Opinion

Anita Robinson: It's not just the children who shed tears on the first day of new term

Over the next four weeks, in tribute to our late and much-loved columnist, Anita Robinson, we will publish some of her classic columns from The Irish News archives. Today's article first appeared in September 2002...

For the teacher, the harrowing part of the first day at school is not the snivelling infants, but their mothers
For the teacher, the harrowing part of the first day at school is not the snivelling infants, but their mothers For the teacher, the harrowing part of the first day at school is not the snivelling infants, but their mothers

FOR the young child, it's not the first day of school that's the traumatic one - it's the realisation on the second day that this is an ongoing pattern for the foreseeable future. A life sentence.

It cannot be 35 Septembers since I first stood in a classroom to face 48 mixed infants, all wailing at once and threatening to escape every time the door opened.

For the teacher, the harrowing part of the first day at school is not the snivelling infants, but their mothers. I remember the annual task of detaching them with difficulty from their offspring, talking them out of the door and then being haunted for the rest of the morning by tear-stained maternal faces at the window.

Hot on the heels of my daughter Sarah's fourth birthday, came polite enquiries from friends about her starting school. "I suppose you have her name down?" they presumed. No I hadn't. "I suppose you'll be going to mammy's school?" they enquired of Sarah. No, she wouldn't.

By late June and deadline time, I'd come to the conclusion that I couldn't bear the thought of the child going to school at all.

My psychological reluctance manifested itself in strange ways. The 'kitting-out' of Sarah was left till the last possible moment. I rushed round the town buying her three of everything. "Isn't she big for her age!" marvelled all the shop assistants, automatically reaching for the larger sizes. And wasn't the bill for it all big for her age too! I signed cheques recklessly in mounting horror.

I took her home and put it all on her.

There she stood like a little Confederate Army officer in her slightly too-long grey pinafore and her slightly too-long grey socks and her great big black shoes - a mouse-like, anonymous figure with my baby's head poking out the top.

The Loving Spouse took one stricken look at her and disappeared upstairs for a long time. I put the uniform away till D-Day.

The night before (D-Day minus one), the uniform was ironed and hung up, the big black shoes polished and everyone ordered early to bed - for no better reason than it's what my mother would've done.

I lay for hours in the dark thinking as every mother does, that it was only yesterday she was born, remembering all her pretty babyish ways and knowing everything would change irrevocably from tomorrow. A deep sigh from my right-hand side made me aware that the Loving Spouse wasn't asleep either.

"What are you thinking about," I asked.

"I'm wondering if she'll pass the 11-plus", he said.

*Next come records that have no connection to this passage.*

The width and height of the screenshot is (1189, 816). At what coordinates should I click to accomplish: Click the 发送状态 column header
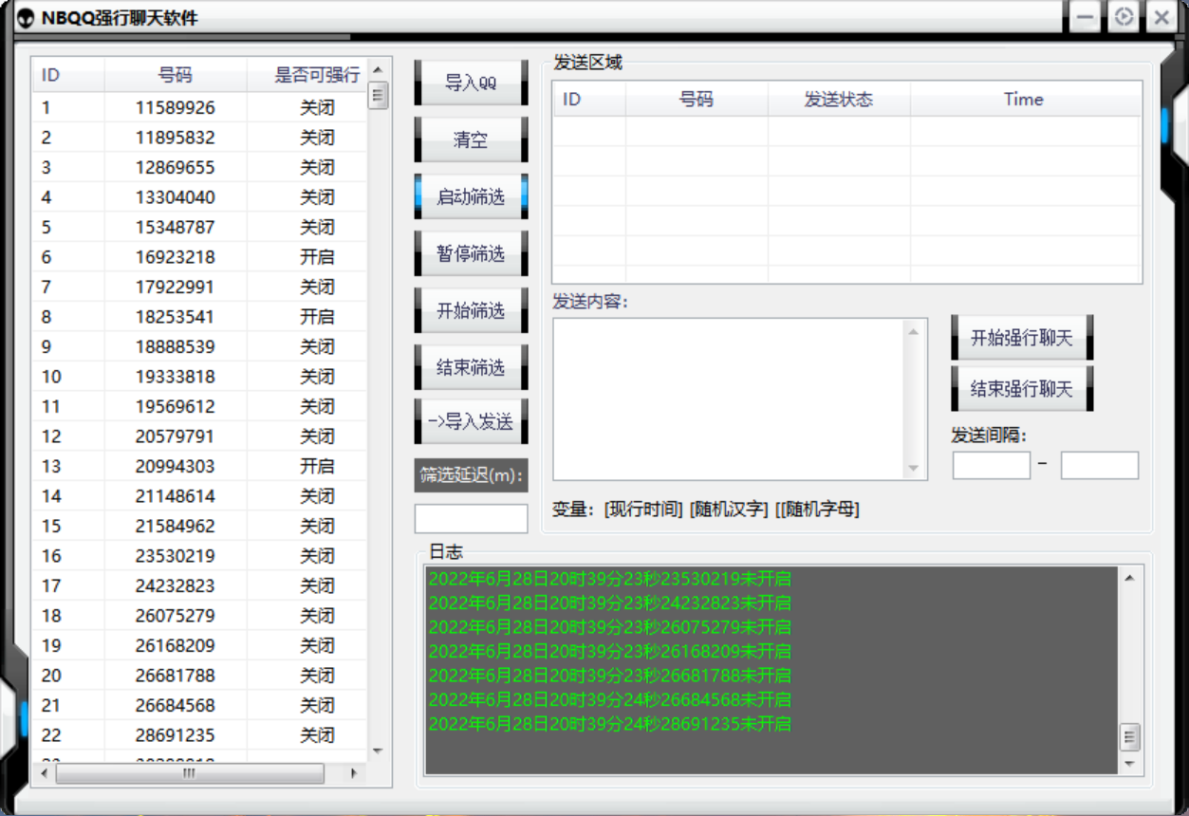point(838,100)
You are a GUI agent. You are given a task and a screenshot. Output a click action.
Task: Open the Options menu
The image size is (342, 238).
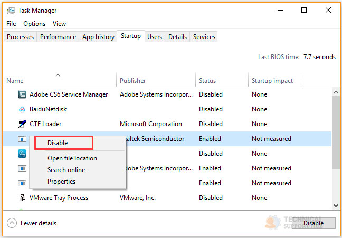pyautogui.click(x=34, y=24)
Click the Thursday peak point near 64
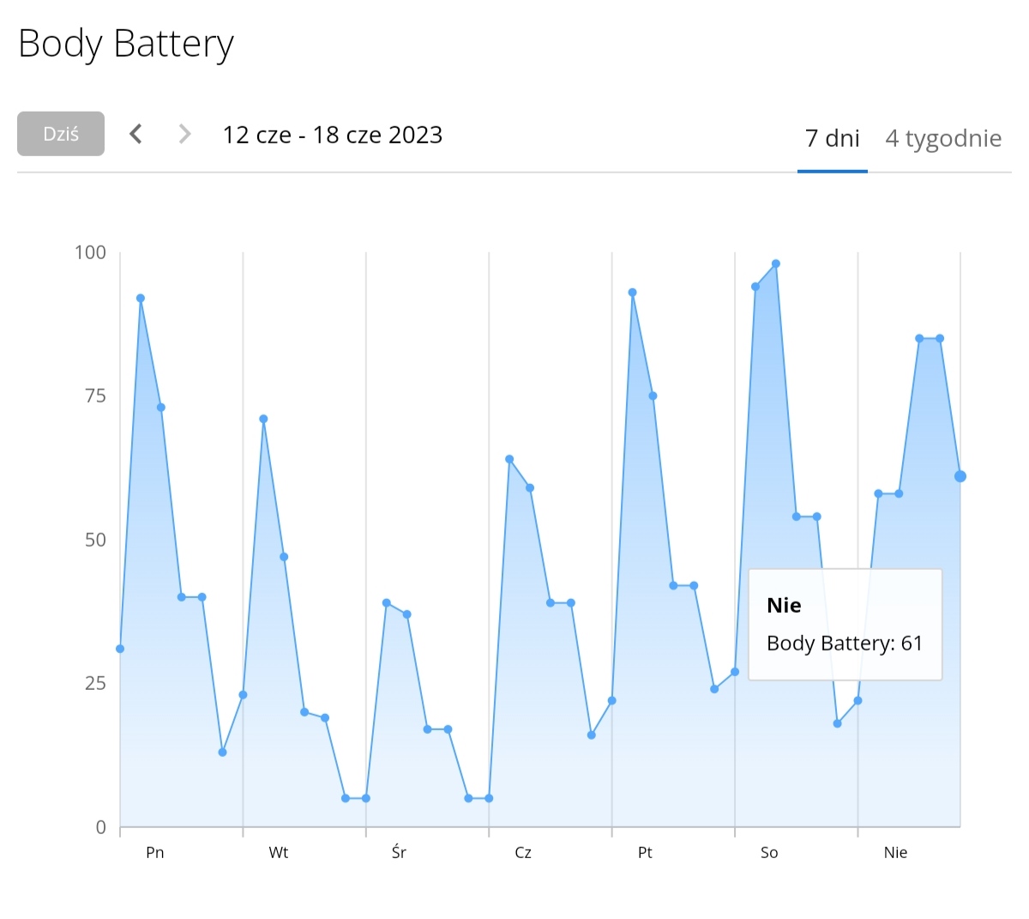Screen dimensions: 1029x919 coord(509,459)
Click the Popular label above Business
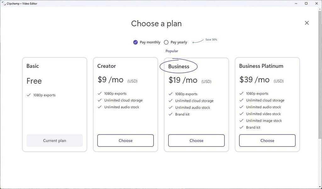Screen dimensions: 322x189 tap(172, 51)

The great morning came with all its attendant trauma of getting Sarah out to school and her mother out to a different school. Sarah couldn't wait. Debate waxed eloquent over the respective merits of biscuits or crisps for break.

The Loving Spouse left for work - eventually, after returning three times to hug the daylights out of his little new schoolgirl. He was in a tizzy of anxiety about her ability to cope with life in the raw jungle of the reception class. "For heaven's sake go", I said - "you know if she meets any problems she'll talk her way out of them."

"Just like her mother", he muttered and went.

Sarah and I drove the short distance to her school. Out we got, Sarah skipping happily ahead, mother lagging unwillingly behind and calling "Take your time!"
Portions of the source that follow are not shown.